## Goal of the exercise
In the records below, find each line with "agent" and copy it.

(Dataset entries)
..........
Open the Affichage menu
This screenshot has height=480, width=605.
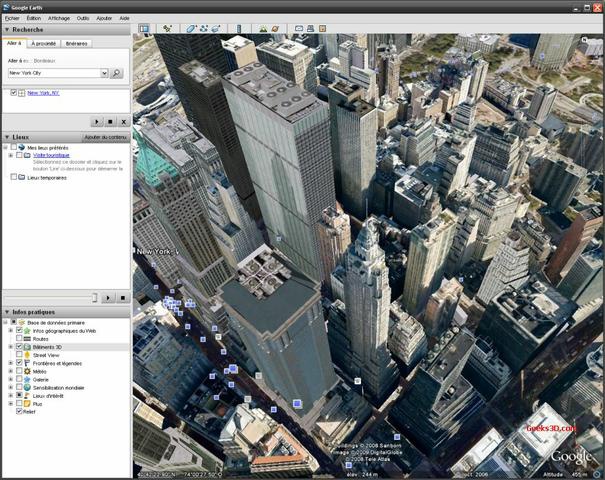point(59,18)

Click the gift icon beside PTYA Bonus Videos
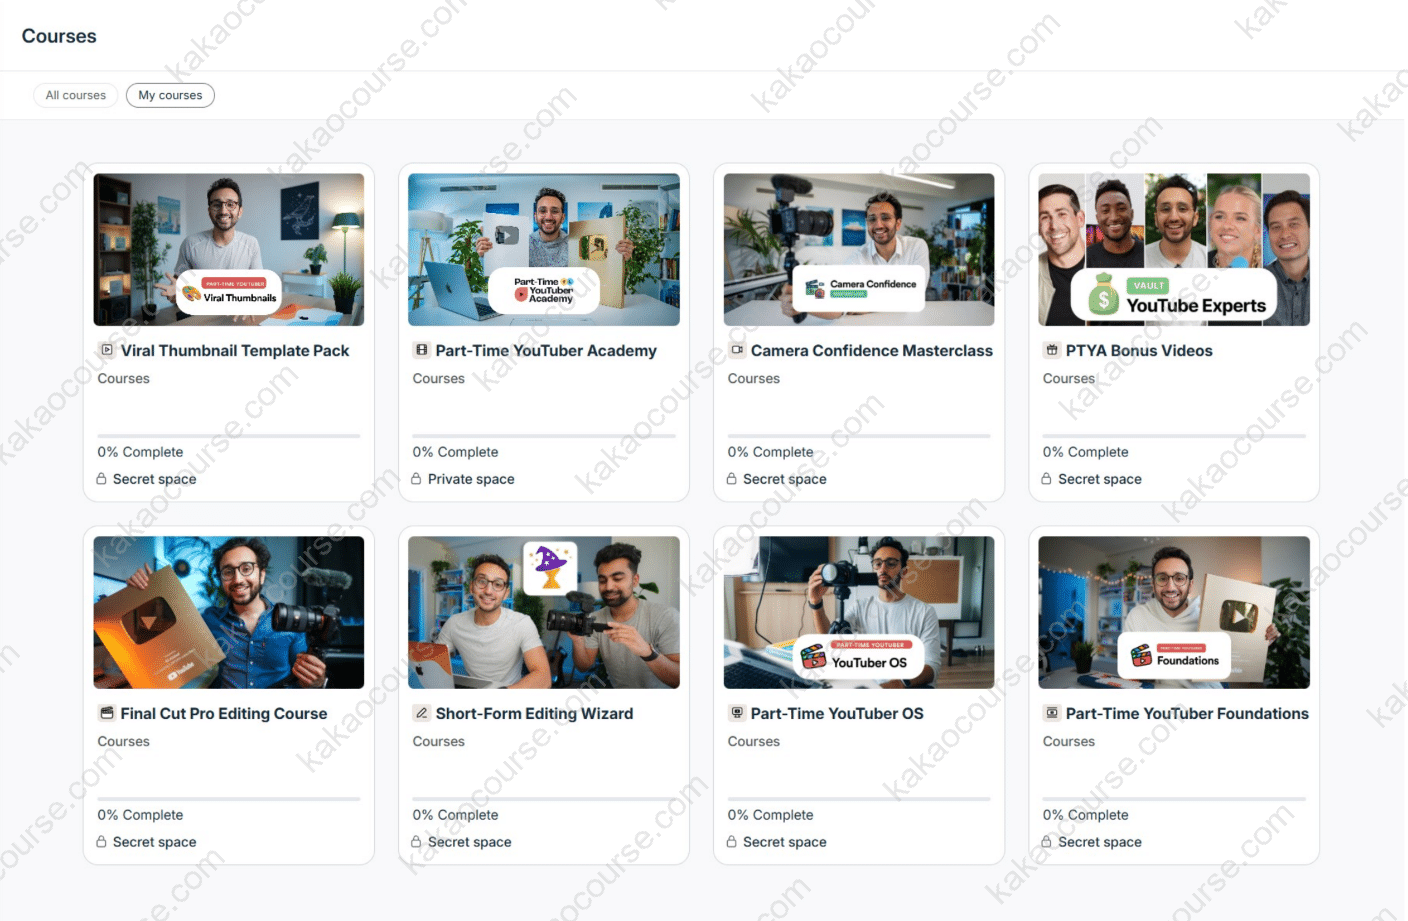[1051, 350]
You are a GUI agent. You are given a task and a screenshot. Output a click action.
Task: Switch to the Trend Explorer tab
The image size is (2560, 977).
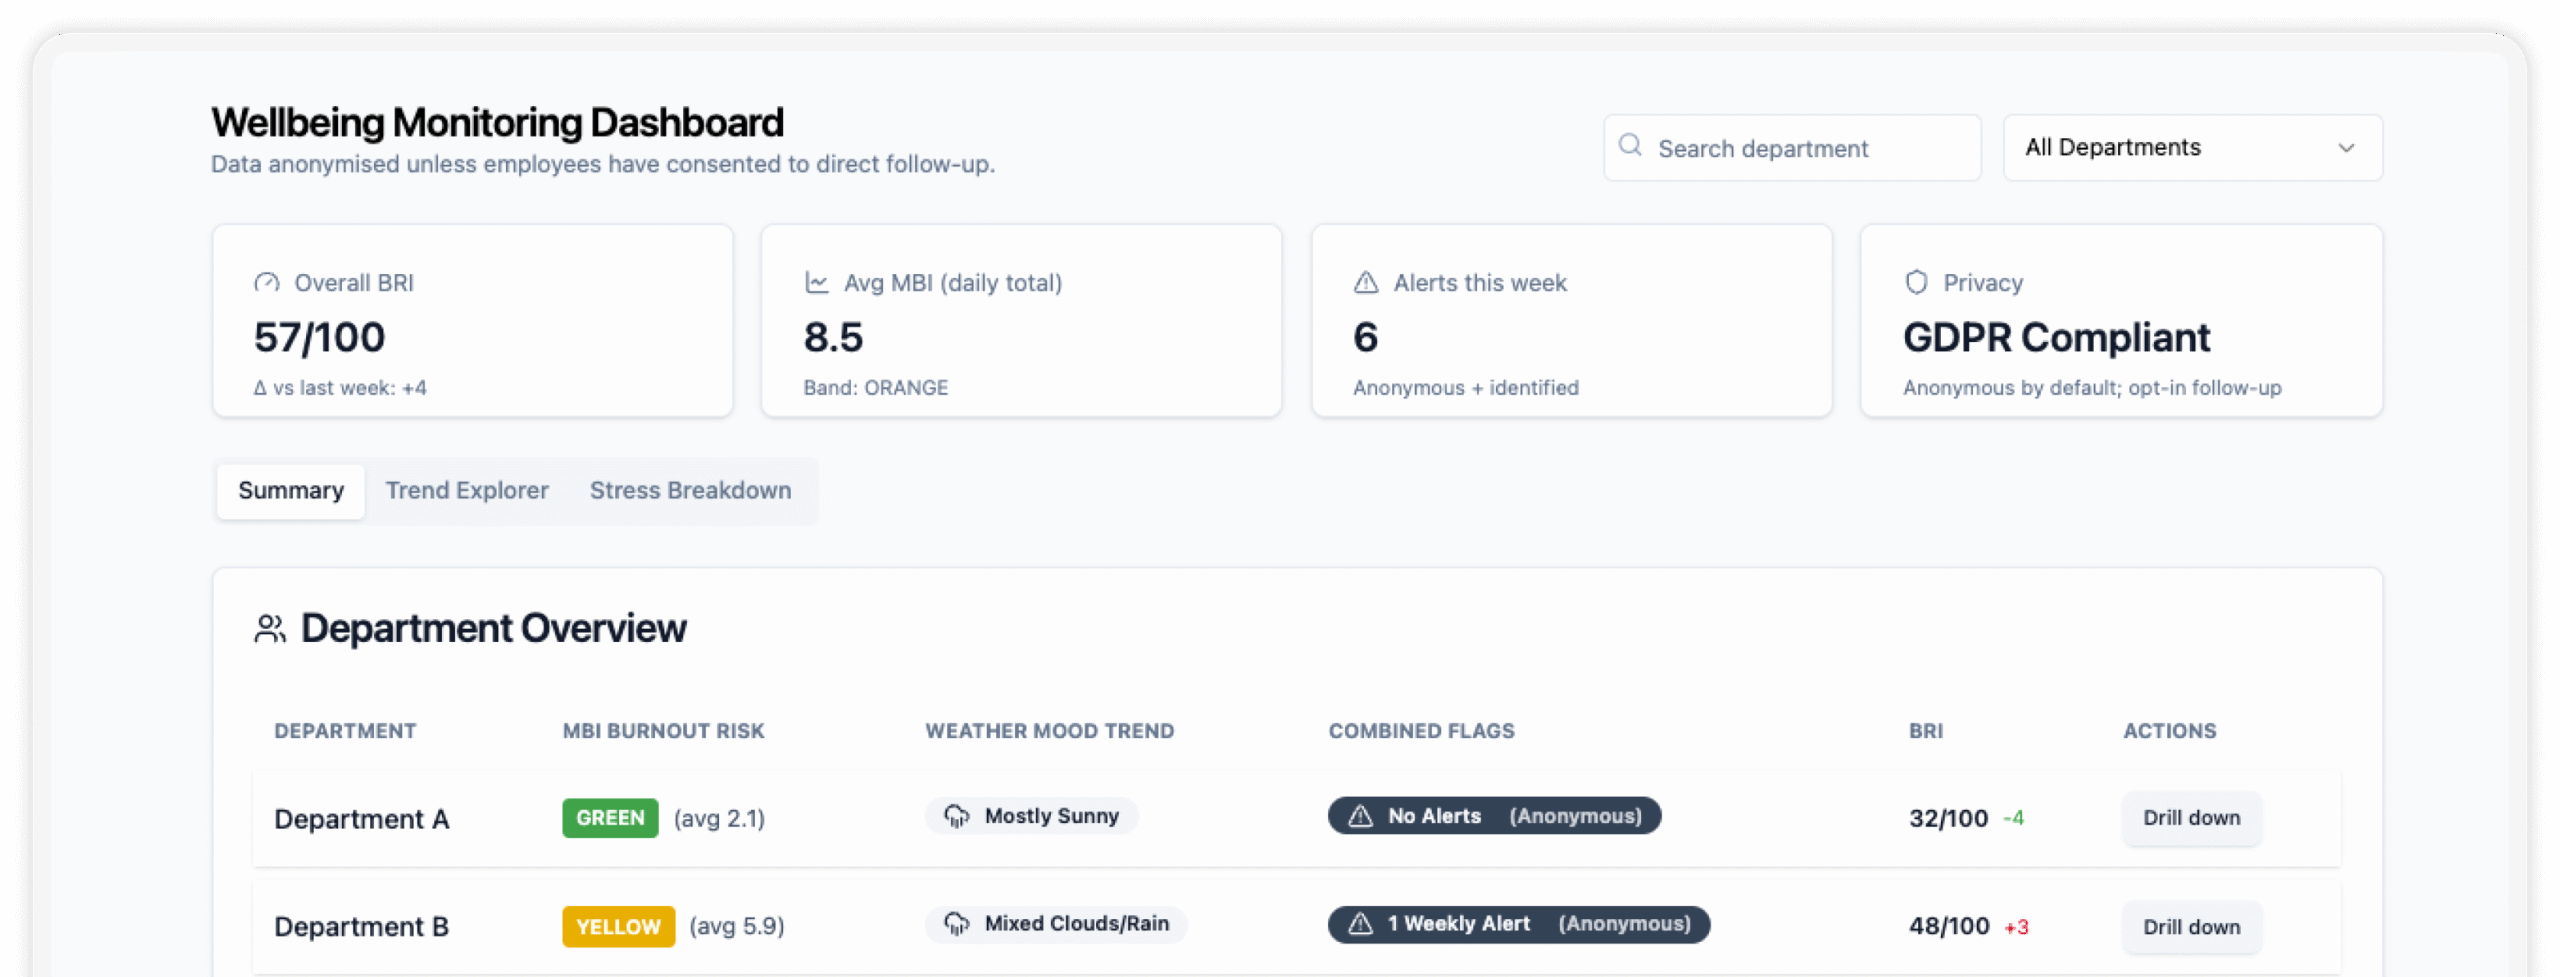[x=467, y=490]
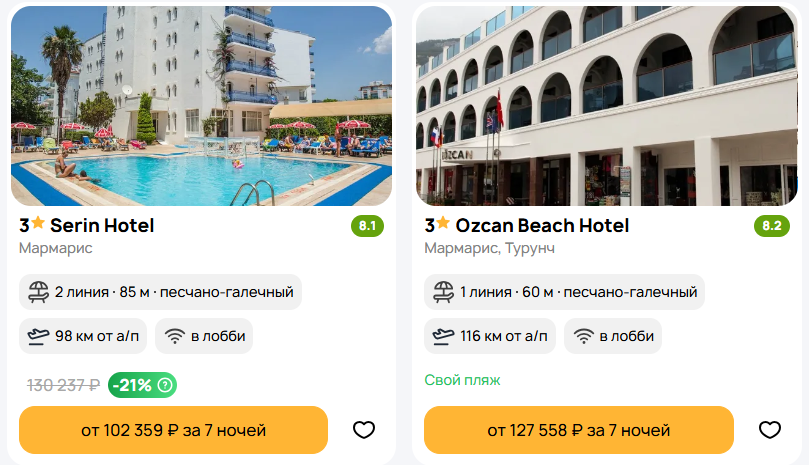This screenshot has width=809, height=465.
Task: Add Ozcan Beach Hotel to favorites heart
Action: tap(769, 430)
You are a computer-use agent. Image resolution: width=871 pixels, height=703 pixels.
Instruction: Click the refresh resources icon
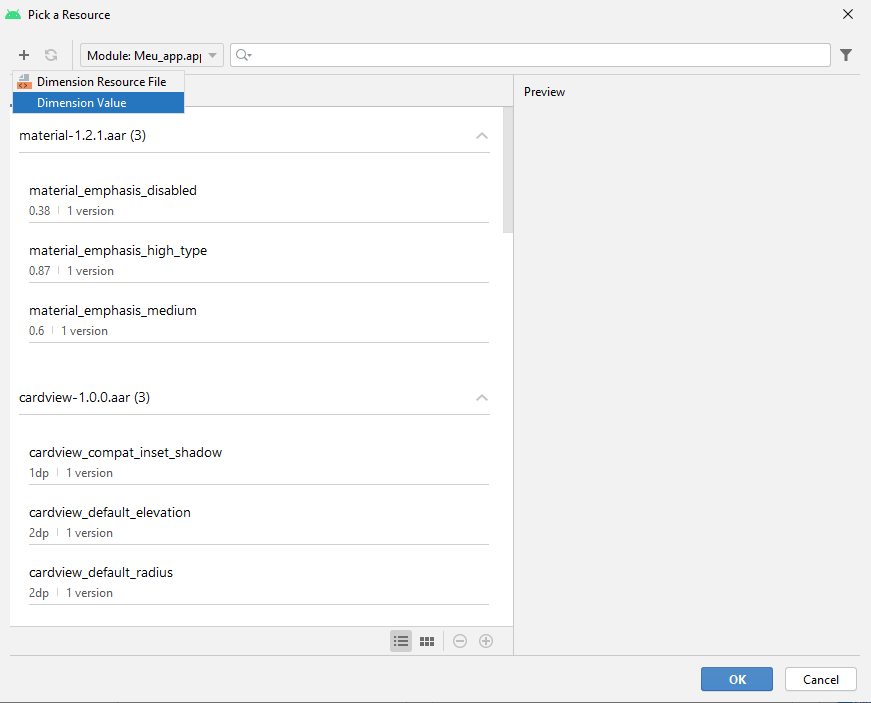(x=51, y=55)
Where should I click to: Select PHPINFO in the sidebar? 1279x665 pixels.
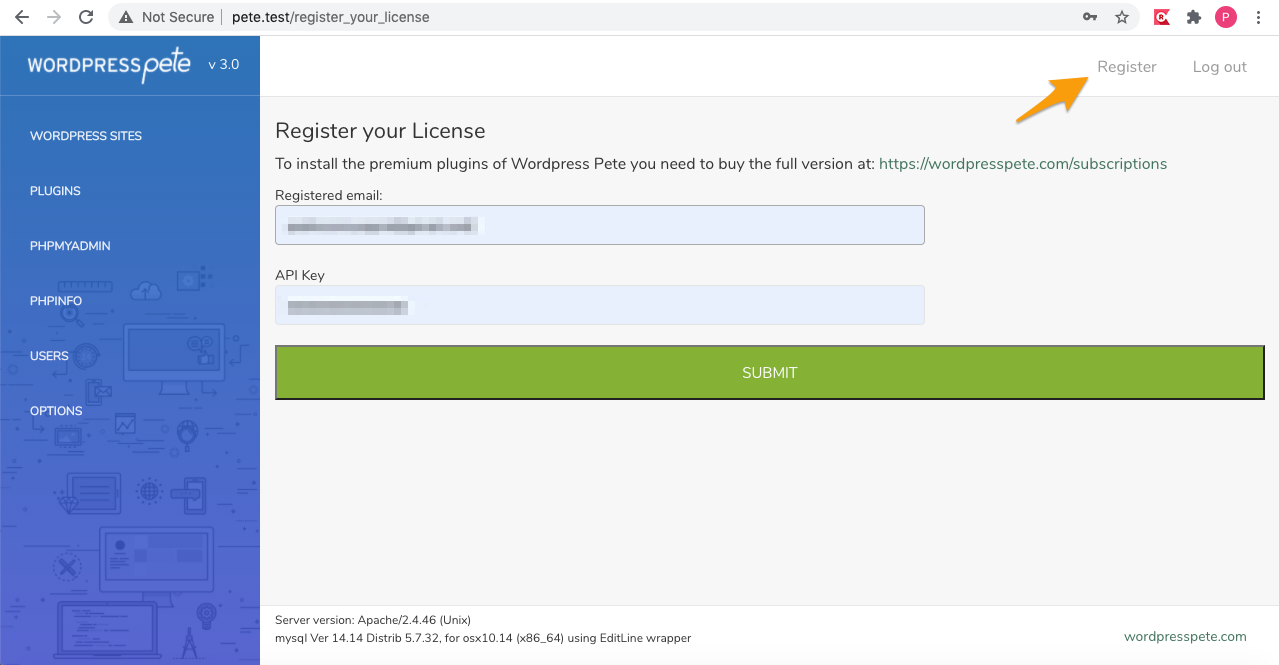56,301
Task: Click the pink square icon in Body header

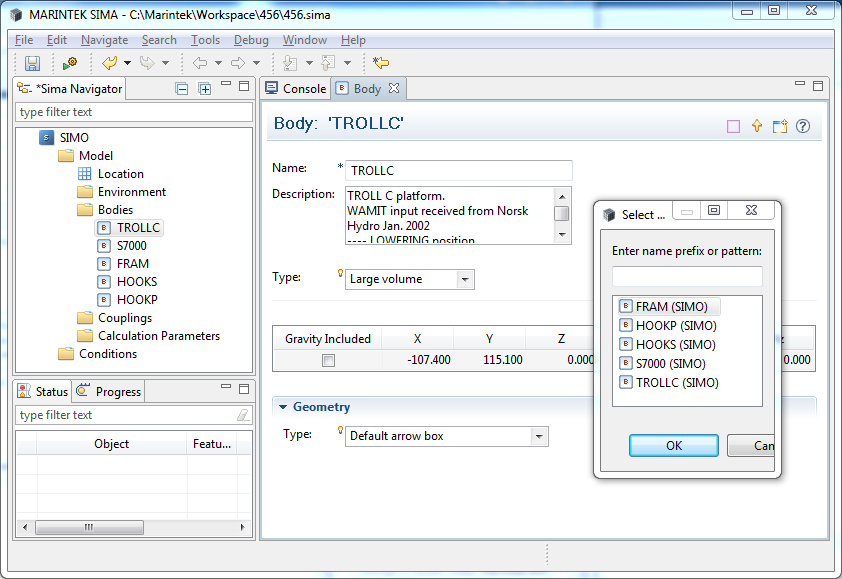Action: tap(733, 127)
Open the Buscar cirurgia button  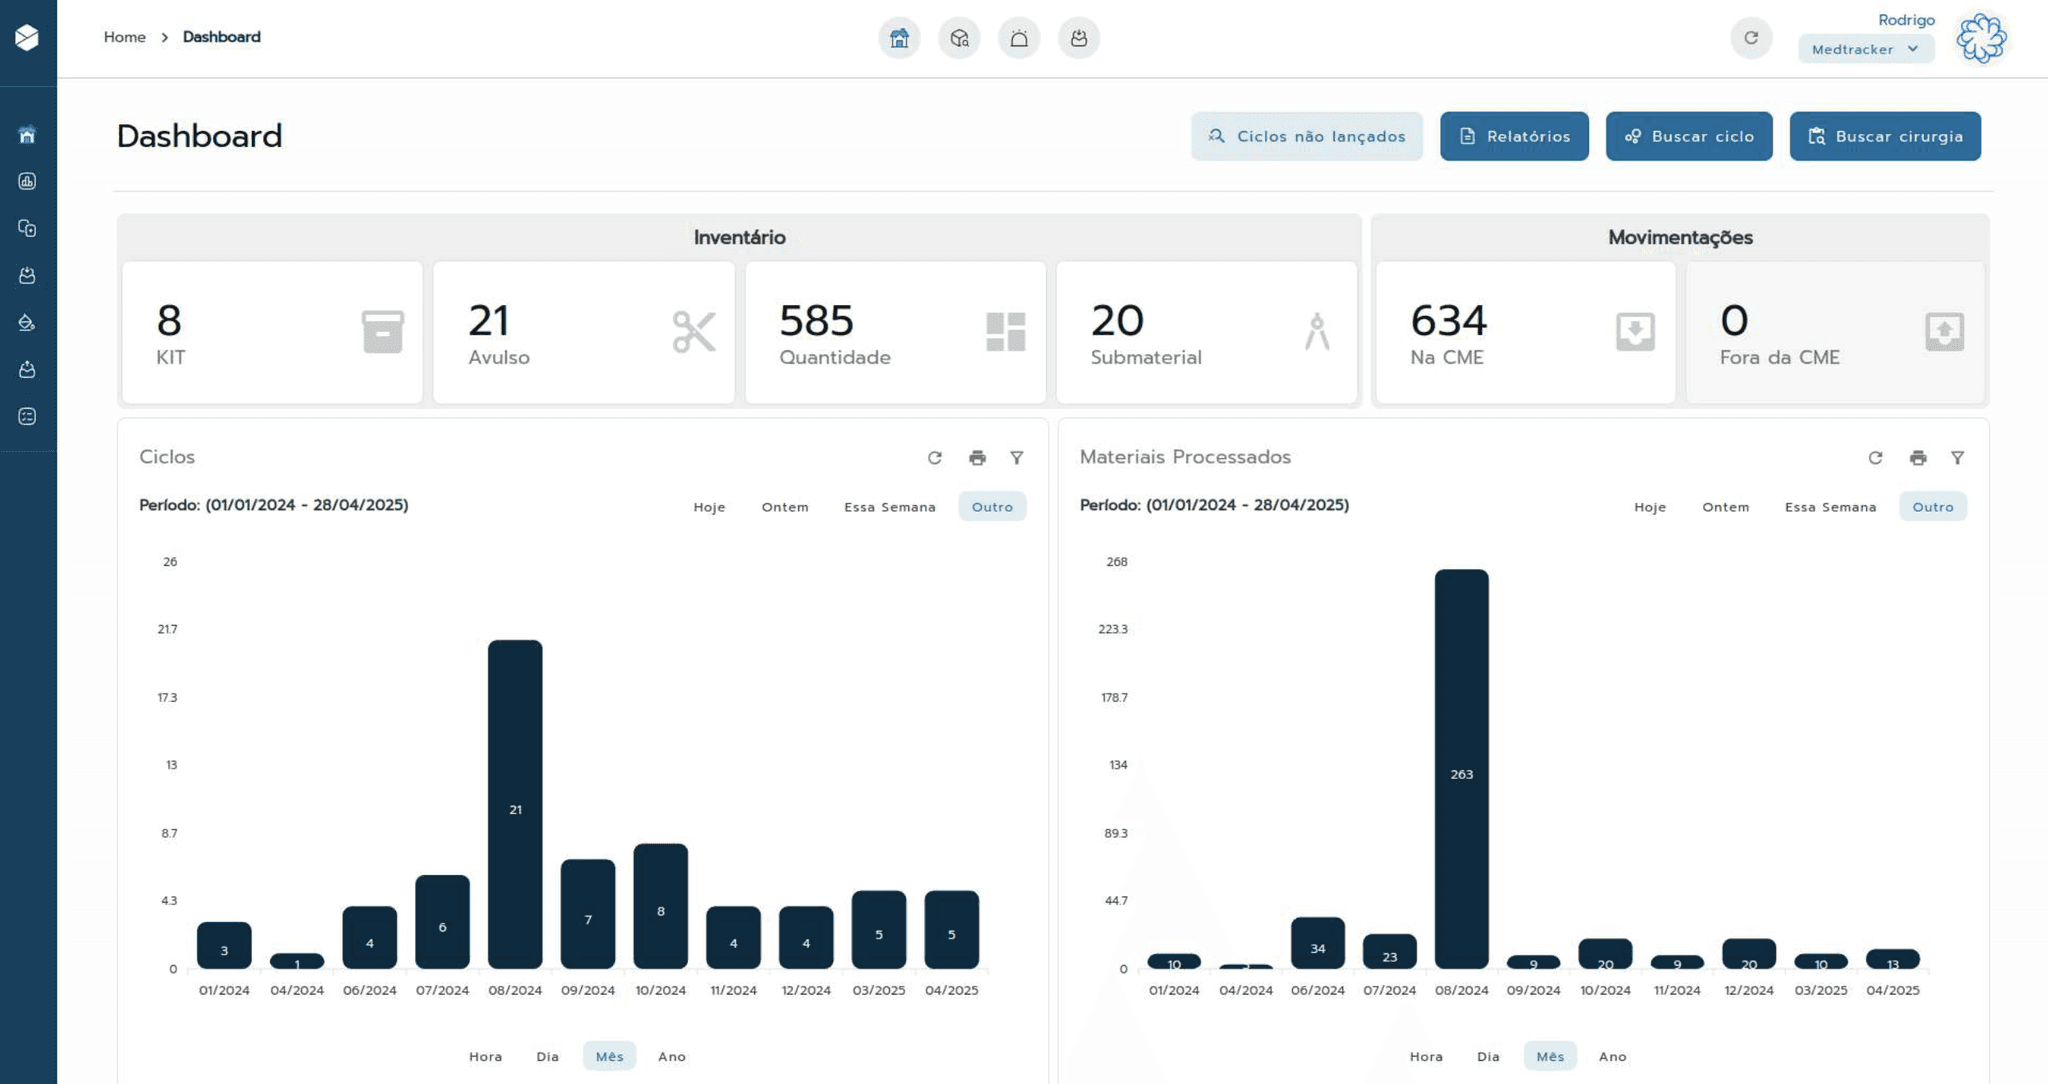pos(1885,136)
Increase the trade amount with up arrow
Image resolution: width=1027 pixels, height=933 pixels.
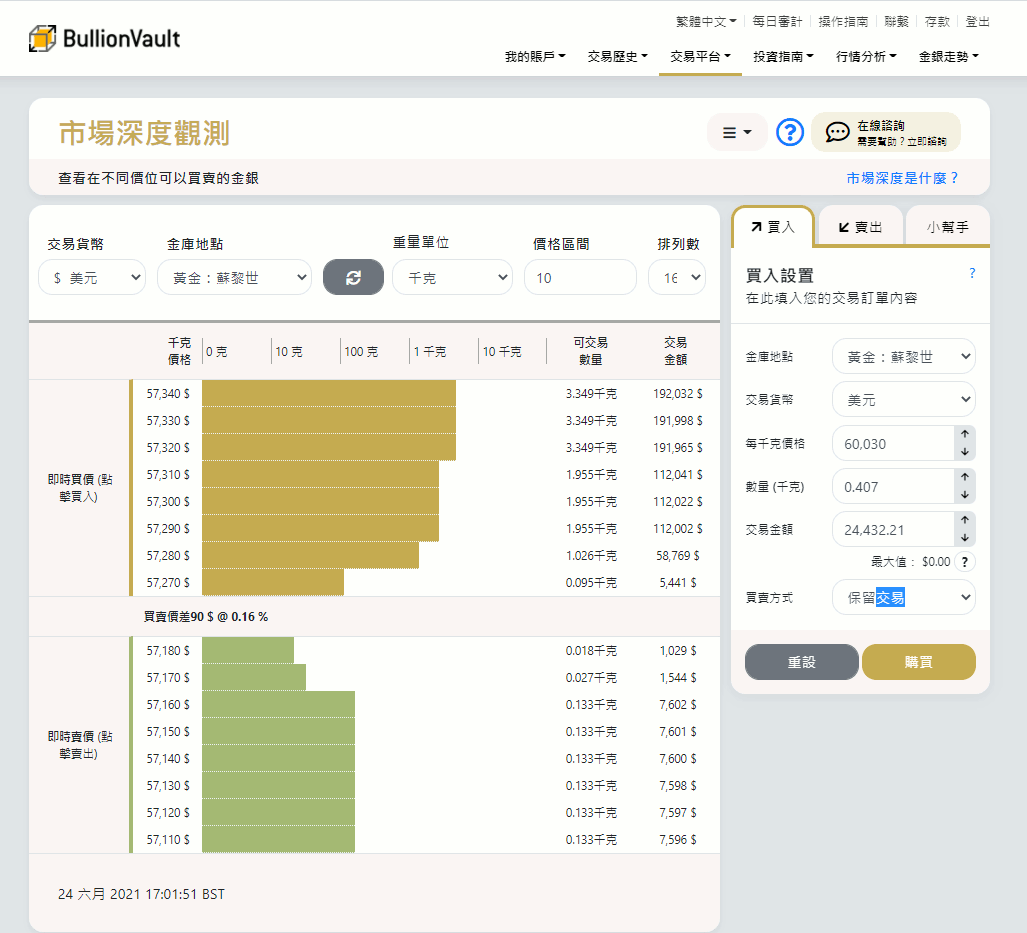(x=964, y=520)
..........
## Solved exercise
You are a GUI agent. You are given a task and a screenshot. Output a click action.
You are a computer-use agent. Image resolution: width=871 pixels, height=703 pixels.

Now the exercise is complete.